Safety and tolerability were assessed by monitoring AEs, vital signs, and ECG, and performing clinical laboratory assessments and hand immersion test at 49°C (in the MAD part only). All recorded AEs were listed and tabulated by system organ class, preferred term in accordance with MedDRA (versions 18.0, 18.1, and 19.0). Vital signs, ECG, and clinical laboratory assessments were assessed at screening and throughout the study period. Hand immersion test was performed in a water bath at 49°C and the time to discomfort-induced withdrawal was recorded. The test was conducted at screening, baseline (BL), and postdose days 2, 5, 8, and 9 in the MAD part. Ocular safety assessments included Early Treatment Diabetic Retinopathy Study (ETDRS) best-corrected visual acuity (BCVA) score, intraocular pressure (IOP), slit lamp biomicroscopy, and fluorescein corneal staining (NEI scale 0–3) and were assessed at screening, BL, postdose days 1, 2, 3, and 4 in the SAD part, and at screening, BL, postdose days 1, 2, 5, 8, and 9 in the MAD part.
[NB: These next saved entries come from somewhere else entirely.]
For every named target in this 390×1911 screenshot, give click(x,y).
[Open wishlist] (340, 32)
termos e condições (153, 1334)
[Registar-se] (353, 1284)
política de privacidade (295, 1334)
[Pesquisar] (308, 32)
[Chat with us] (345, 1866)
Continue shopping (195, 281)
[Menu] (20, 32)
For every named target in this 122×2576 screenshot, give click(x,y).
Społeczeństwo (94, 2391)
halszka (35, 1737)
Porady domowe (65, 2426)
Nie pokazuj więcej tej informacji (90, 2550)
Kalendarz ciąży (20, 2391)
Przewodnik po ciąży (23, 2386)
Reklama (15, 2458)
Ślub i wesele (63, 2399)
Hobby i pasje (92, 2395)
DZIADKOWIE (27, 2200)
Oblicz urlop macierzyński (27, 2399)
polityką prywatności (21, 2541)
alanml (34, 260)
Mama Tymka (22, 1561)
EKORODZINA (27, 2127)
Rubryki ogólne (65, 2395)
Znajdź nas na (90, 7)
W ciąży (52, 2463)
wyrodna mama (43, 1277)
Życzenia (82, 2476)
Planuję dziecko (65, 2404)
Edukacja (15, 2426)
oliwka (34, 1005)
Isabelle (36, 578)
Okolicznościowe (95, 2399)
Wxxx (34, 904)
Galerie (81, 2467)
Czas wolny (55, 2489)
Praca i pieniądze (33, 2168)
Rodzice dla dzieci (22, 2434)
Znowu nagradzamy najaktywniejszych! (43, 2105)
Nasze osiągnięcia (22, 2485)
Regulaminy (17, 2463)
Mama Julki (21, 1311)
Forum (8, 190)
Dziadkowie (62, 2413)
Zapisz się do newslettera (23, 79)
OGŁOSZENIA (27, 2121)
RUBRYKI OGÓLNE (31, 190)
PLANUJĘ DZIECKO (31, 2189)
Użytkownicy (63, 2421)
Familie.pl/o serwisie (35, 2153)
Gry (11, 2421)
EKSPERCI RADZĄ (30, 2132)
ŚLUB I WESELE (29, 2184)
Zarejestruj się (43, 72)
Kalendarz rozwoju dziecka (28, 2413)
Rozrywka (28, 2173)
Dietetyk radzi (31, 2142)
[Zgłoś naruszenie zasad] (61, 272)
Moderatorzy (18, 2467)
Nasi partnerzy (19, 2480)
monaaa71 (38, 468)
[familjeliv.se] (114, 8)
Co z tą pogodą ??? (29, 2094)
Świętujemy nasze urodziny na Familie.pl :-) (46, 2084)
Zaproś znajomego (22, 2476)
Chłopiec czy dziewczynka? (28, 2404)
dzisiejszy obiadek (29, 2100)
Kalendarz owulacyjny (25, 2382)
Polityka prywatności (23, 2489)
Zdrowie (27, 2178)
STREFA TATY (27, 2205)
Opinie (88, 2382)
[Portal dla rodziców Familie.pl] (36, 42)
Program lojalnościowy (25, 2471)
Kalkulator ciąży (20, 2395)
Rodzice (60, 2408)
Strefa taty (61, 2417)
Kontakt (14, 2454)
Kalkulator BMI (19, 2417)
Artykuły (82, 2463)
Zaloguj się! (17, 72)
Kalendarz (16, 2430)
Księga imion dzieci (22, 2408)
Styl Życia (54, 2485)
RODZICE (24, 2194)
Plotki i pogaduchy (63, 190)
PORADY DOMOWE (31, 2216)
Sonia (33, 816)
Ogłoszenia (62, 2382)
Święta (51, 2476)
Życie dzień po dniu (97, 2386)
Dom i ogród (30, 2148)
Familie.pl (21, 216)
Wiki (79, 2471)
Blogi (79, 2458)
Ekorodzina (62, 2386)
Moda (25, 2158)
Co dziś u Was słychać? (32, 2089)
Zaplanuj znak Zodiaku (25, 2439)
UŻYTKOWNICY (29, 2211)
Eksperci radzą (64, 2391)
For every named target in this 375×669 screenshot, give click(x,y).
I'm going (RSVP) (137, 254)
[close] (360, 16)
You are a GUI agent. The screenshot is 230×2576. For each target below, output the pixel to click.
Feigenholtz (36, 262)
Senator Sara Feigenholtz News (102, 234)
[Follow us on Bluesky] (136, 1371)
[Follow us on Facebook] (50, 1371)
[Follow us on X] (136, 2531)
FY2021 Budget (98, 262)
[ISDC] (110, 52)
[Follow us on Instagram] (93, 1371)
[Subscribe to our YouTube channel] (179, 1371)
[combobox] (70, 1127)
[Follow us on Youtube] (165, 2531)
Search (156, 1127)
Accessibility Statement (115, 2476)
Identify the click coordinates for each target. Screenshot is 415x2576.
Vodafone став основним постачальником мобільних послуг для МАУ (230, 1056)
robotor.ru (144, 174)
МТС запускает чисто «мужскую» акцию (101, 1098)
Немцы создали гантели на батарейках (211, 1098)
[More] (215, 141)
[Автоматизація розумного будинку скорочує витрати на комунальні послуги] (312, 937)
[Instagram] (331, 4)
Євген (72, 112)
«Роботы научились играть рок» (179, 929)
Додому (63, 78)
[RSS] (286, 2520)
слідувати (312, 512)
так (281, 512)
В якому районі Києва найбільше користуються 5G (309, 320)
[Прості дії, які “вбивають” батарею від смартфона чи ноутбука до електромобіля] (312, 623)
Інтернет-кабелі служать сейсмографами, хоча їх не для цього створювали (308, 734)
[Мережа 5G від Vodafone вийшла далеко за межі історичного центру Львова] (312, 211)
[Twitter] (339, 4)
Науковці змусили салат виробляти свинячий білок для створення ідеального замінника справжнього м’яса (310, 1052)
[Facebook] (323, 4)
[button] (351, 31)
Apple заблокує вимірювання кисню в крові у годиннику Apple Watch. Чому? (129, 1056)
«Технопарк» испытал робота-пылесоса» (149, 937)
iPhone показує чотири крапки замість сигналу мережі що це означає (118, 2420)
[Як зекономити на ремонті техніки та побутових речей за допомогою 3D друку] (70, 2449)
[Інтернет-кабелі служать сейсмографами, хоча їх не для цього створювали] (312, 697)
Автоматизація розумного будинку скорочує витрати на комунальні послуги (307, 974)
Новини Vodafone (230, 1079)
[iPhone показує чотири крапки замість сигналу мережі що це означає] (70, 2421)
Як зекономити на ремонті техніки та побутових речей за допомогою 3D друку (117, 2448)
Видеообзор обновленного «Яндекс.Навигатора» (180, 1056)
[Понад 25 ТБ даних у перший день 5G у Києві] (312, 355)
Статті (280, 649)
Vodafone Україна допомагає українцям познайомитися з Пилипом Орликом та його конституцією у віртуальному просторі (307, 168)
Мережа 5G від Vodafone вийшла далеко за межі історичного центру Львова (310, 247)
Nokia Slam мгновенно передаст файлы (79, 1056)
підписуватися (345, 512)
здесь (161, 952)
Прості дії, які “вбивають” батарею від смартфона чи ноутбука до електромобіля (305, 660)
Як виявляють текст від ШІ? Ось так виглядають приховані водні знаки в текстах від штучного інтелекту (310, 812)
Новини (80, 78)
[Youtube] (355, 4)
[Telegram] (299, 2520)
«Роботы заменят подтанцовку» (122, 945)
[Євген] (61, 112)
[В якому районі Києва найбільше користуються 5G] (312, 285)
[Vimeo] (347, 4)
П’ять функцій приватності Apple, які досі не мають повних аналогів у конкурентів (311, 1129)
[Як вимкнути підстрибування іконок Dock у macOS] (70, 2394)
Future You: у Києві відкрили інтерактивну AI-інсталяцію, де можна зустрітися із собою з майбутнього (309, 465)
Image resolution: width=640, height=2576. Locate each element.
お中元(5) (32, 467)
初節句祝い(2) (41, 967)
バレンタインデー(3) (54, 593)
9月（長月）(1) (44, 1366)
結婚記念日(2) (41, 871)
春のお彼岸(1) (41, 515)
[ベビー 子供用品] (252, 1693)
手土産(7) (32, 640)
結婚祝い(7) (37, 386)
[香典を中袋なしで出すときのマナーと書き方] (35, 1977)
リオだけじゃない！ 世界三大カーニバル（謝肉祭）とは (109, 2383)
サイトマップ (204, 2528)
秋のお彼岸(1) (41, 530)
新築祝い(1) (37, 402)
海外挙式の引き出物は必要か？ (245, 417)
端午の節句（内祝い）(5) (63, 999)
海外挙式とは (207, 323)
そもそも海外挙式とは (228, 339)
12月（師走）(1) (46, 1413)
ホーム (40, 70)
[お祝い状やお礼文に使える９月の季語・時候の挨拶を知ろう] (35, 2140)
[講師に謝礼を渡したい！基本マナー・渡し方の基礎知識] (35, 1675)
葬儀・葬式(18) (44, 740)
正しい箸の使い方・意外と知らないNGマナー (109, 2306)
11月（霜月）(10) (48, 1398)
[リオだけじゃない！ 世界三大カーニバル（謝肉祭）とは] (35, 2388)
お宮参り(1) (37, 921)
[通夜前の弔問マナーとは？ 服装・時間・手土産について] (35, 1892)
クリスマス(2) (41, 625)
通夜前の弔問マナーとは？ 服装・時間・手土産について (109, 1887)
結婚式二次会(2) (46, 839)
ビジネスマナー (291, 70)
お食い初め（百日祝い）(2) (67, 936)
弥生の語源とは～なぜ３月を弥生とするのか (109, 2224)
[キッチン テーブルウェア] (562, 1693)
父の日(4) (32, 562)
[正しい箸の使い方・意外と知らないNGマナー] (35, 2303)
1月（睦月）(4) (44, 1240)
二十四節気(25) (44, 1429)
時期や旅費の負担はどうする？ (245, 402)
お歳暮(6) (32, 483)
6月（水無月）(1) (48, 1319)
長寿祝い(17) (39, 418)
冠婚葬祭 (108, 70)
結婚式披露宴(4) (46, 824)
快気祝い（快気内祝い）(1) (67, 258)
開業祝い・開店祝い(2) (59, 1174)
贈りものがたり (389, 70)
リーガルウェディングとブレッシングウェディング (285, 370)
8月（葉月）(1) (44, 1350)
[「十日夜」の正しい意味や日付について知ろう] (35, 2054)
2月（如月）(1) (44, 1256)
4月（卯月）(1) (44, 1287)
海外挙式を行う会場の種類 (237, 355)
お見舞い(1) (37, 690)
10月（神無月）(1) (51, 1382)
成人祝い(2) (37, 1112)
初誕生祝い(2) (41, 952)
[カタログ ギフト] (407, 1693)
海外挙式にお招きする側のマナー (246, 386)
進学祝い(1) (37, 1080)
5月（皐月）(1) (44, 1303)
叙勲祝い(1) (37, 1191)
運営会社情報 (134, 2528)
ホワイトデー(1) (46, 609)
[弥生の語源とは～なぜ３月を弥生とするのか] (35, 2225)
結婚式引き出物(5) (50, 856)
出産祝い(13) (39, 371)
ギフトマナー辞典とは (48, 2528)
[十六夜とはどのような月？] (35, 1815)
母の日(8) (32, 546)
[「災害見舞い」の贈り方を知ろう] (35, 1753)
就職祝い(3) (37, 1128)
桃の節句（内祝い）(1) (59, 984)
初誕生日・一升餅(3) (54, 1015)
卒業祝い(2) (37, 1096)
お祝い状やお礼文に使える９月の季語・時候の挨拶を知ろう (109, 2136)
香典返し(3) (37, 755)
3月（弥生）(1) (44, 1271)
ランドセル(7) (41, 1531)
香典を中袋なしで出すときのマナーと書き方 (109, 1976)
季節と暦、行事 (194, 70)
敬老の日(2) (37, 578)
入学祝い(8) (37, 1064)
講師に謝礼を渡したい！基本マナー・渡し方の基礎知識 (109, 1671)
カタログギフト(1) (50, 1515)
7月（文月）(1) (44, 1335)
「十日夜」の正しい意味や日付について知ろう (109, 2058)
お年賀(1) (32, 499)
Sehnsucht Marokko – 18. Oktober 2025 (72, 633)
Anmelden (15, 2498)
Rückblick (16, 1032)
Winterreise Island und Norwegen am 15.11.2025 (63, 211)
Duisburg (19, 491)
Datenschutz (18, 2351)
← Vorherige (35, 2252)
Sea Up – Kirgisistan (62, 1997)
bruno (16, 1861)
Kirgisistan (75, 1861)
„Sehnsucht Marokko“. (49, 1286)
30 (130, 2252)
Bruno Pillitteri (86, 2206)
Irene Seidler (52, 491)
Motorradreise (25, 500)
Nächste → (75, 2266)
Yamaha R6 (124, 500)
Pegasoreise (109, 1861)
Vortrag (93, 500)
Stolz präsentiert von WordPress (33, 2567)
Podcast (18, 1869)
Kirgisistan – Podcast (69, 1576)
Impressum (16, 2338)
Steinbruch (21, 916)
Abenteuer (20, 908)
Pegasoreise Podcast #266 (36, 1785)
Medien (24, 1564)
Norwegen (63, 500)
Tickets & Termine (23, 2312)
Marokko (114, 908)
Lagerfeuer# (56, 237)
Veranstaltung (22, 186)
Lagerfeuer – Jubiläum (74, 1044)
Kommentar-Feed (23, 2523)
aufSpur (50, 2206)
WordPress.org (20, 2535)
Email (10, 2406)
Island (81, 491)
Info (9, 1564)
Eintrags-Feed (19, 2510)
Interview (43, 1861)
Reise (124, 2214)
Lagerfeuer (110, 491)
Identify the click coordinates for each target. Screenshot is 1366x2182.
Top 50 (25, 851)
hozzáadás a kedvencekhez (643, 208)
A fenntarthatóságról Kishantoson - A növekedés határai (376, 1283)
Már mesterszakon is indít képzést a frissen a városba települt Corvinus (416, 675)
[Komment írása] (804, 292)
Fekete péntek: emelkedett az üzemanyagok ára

Ocular hyperemia was assessed at screening, BL, and postdose on days 1, 2, 3, and 4 in the SAD part and at screening, BL, and postdose on days 1, 2, 5, 8, and 9 in the MAD part using the McMonnies redness scale
33 in 4 regions of the bulbar conjunctiva (superior, inferior, temporal, and nasal). Each eye and each region were graded by severity (0–5). Blink rate, tear production, and TFBUT were assessed at screening, BL, and postdose on days 1, 2, 5, 8, 9, and 10. Blink rate was evaluated as blinks per minute; tear production was assessed using a Schirmer test without anesthesia.
34 TFBUT was assessed as the time until tiny dry spots develop in the tear film after fluorescein dye is added to the eye, under the slit lamp while the participant avoided blinking.
Corneal sensitivity was evaluated by esthesiometry testing, that is, measurement of the filament length (centimeters) at which cornea touch is perceived. For each participant, the average of the corneal sensitivity measured in both eyes at each time point was recorded for analysis (see
Supplementary Section S1 and
S2 for a detailed description). The overall summary statistics of the average corneal sensitivity at screening will be reported. Esthesiometry assessments were performed at screening and postdose on days 1, 4, 7, and 10.